Ansiava que o bebê fosse um menino, para que Robert não mais a procurasse em busca de cópula. Não havia amor tampouco respeito; existia apenas uma obrigação e frieza em seus gestos, bem diferente dos risos que costumava ouvir pelos corredores da mansão. O comportamento de Robert tornava-se cada vez mais promíscuo, e não raro Elinor flagrava pessoas desconhecidas circulando pela casa, observando as joias e vasos caros da família, ou a olhando com evidente cobiça.

Ela sentia medo – não por si, mas por suas meninas. Annie e Tessa mal tinham idade para lidar com tudo aquilo, mas Elinor construira um mundo de fantasia para suas pequenas, suas bonequinhas. Não sabia se Annie, a mais velha, notava algo, mas a verdade era que nunca foi tão próxima do pai; e Theresa, ainda bebê, mal percebia se Robert estava ou não em casa.

No momento do parto, era acompanhada pela prima Jemima e tia Caroline, sempre fiéis e arrependidas de terem aceitado aquela união fracassada; além do médico, que a ajudava a trazer ao mundo mais um Blair. As crianças estavam junto com a babá, que – Elinor sabia – tinha um caso com seu marido. Engolia todas as humilhações em nome de sua família.

Quando percebeu, já estava com sua filhinha nos braços. Outra menina, bastante pequena e frágil, um reflexo de seu coração, mas que chorava alto, forte, cheia de personalidade. O sorriso de Elinor representava a alegria em ver sua princesinha ali, ao seu lado, com saúde. Acompanharia as irmãs em tudo, e seria a melhor amiga delas.

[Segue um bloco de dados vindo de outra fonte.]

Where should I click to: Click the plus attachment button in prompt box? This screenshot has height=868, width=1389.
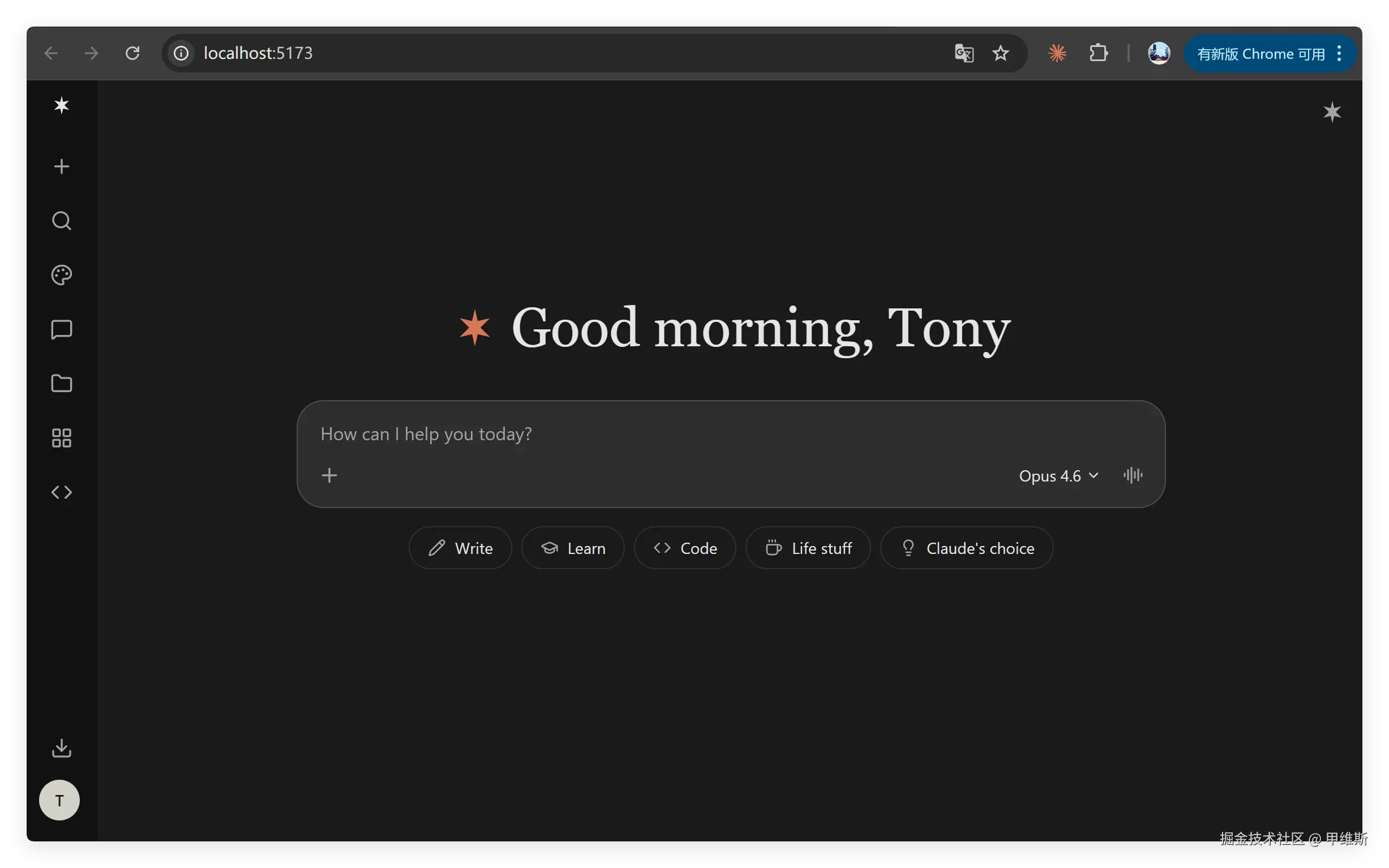point(329,475)
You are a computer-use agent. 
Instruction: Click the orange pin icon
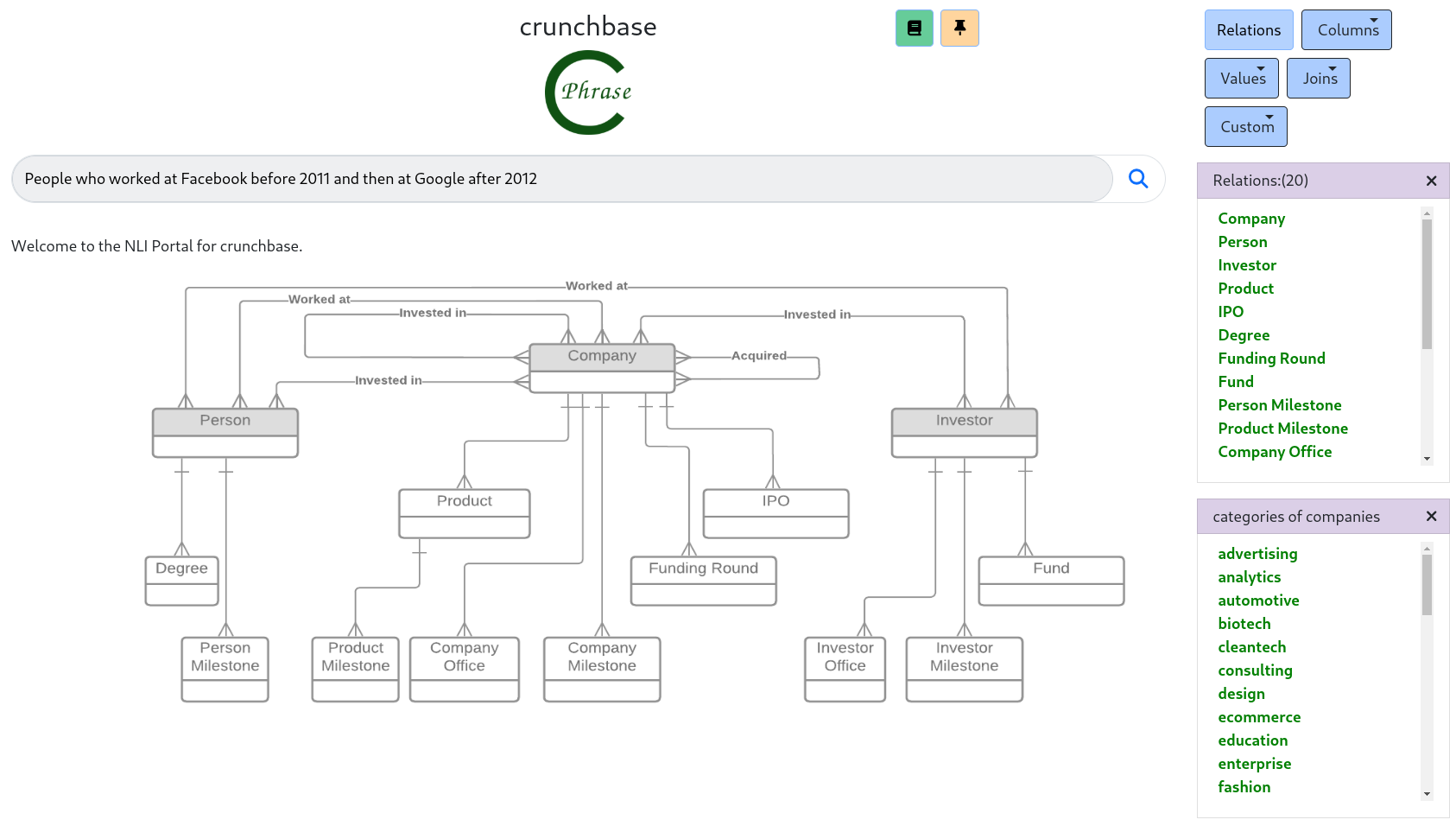point(959,28)
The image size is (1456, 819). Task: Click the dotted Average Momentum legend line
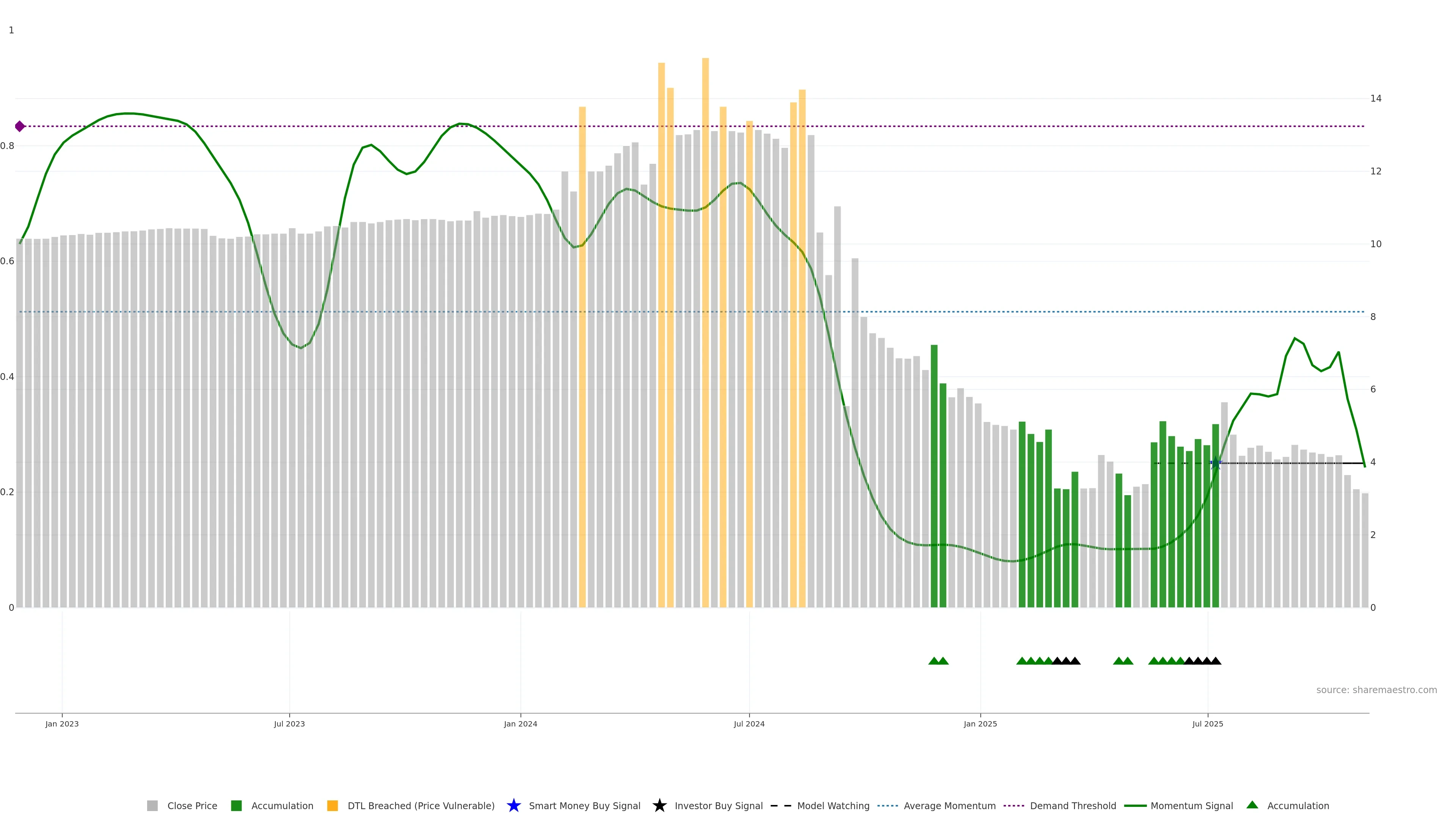(x=887, y=805)
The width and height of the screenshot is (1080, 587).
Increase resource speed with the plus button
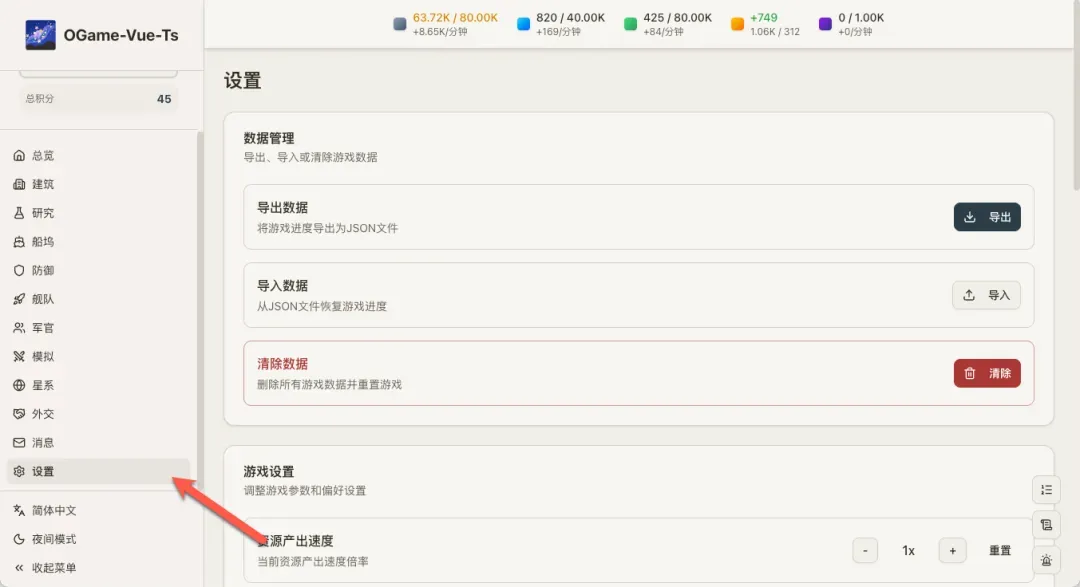(x=952, y=551)
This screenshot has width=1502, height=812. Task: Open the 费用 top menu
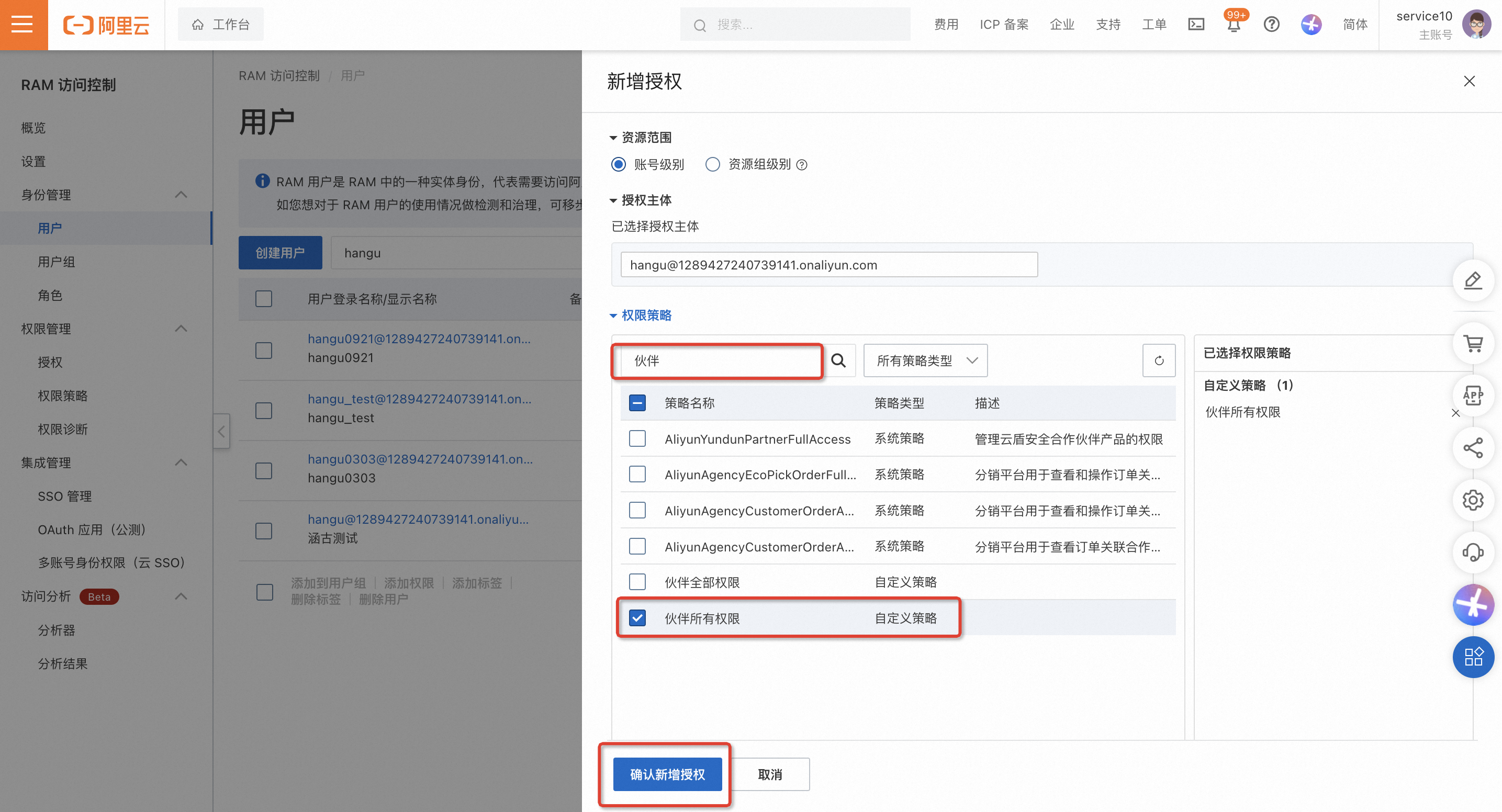946,25
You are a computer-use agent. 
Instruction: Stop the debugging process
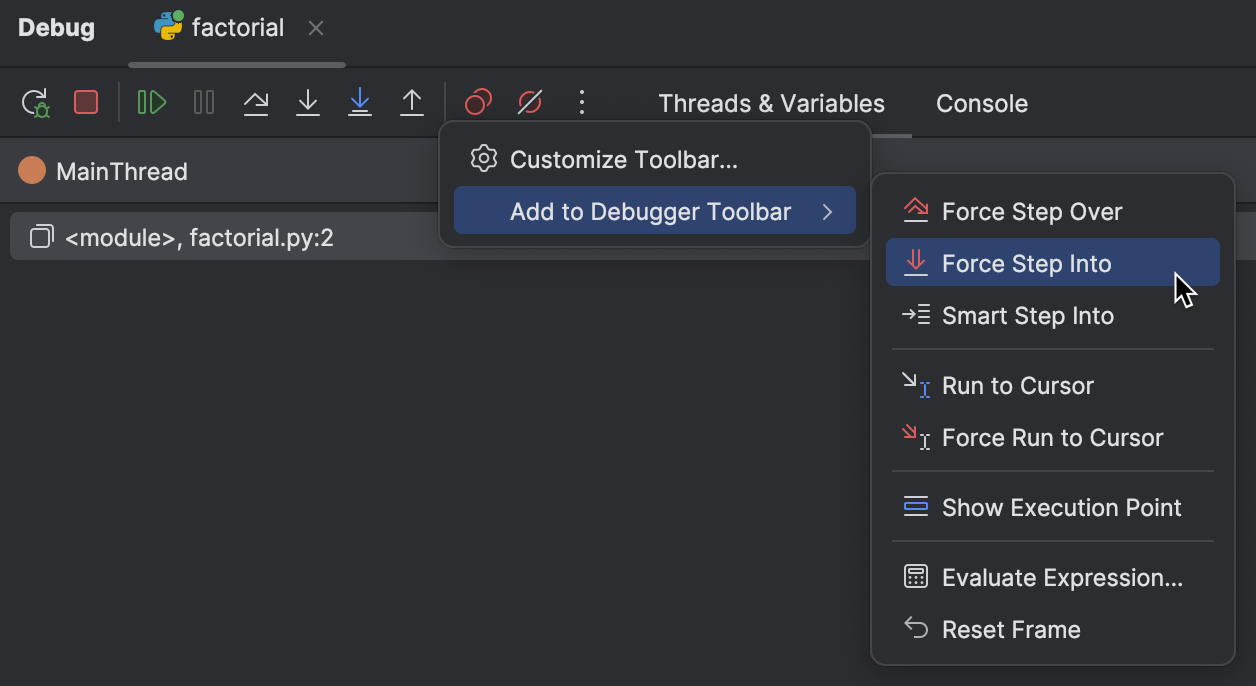click(x=86, y=102)
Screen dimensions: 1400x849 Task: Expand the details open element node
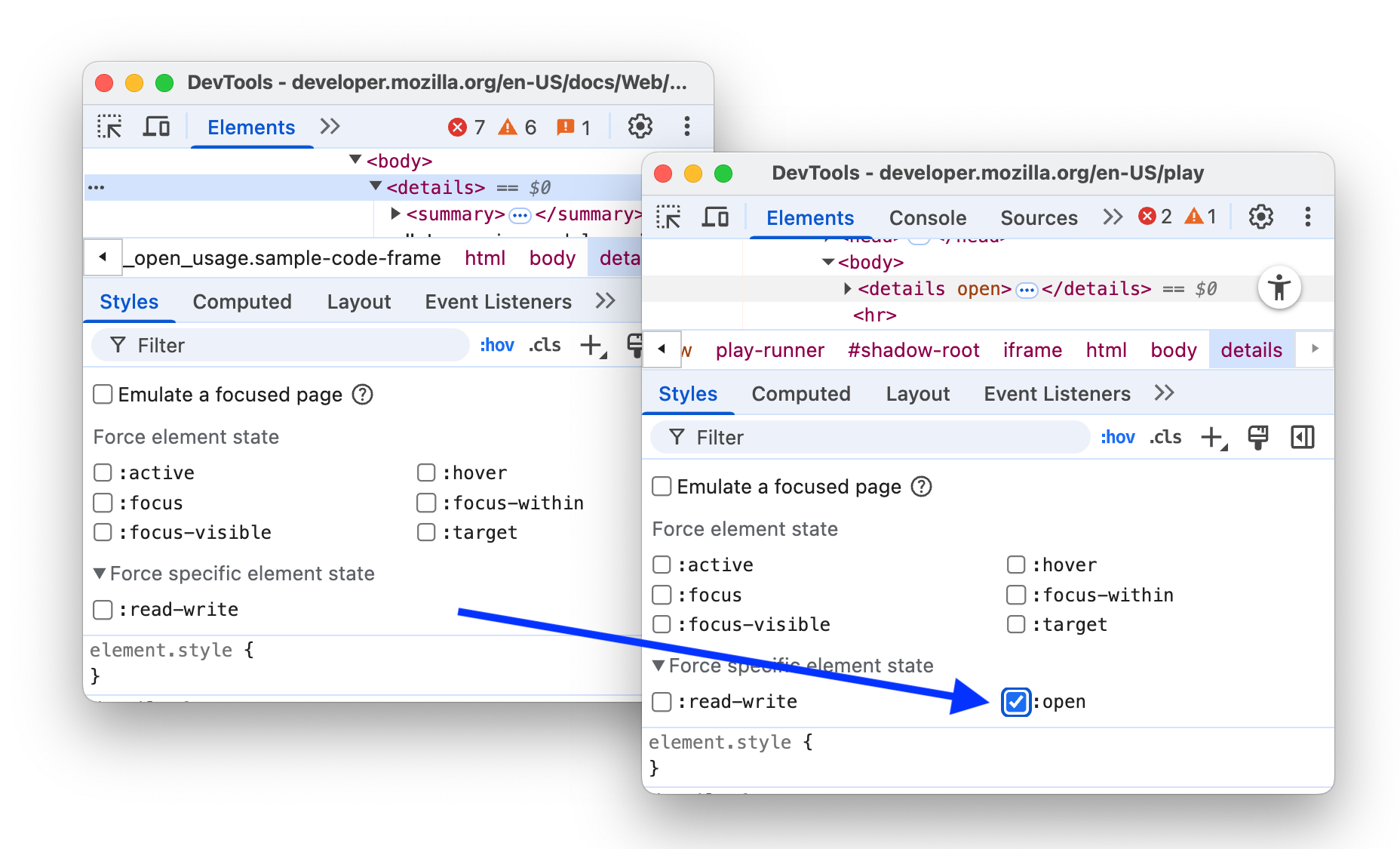coord(846,288)
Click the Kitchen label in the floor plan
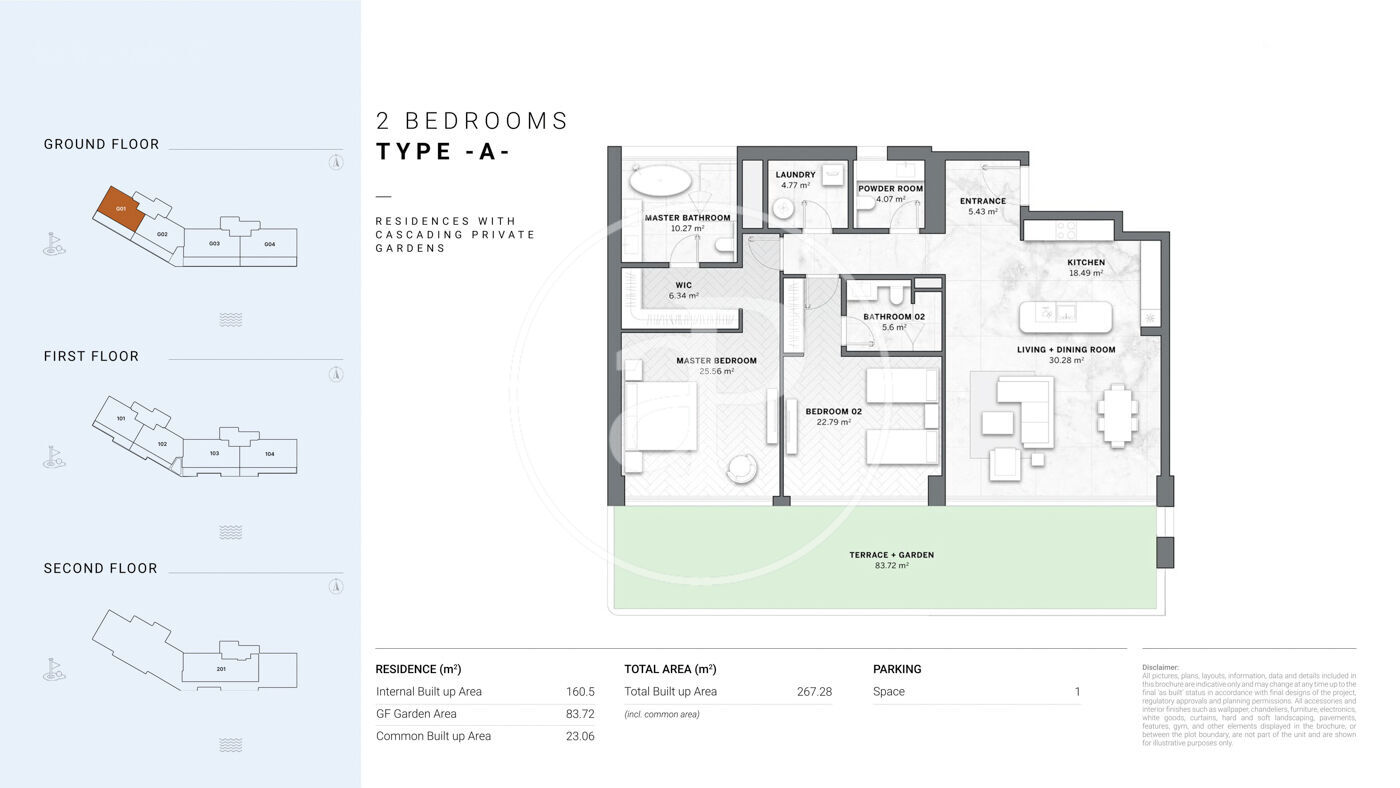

Enquanto fazia carinhos na criança, buscando acalmá-la das emoções primais de ter vindo a um mundo deveras confuso, Elinor observou surpresa a aparição de duas pessoas em seu quarto: uma delas era o marido, bêbado e alterado, cheirando a álcool, sem vontade alguma de estar naquele aposento.

O outro era um homem que aparecera recentemente na casa dos Blair, preocupado com as confusões nas quais Robert se envolvia – a exemplo de apostas e gastos exagerados. Não o conhecia, mas o barão parecia saber bem quem ele era, e sua presença se fazia sentir: era mais alto, mais forte e imponente que todos naquele quarto, e sua farda vermelha de oficial se destacava entre as faces pálidas das outras pessoas no aposento. Os olhos negros eram de águia, observavam tudo no quarto, e seu rosto era perfeitamente moldado de maneira masculina, com o maxilar definido e a estrutura óssea bem pronunciada. Nasceu para a vida militar.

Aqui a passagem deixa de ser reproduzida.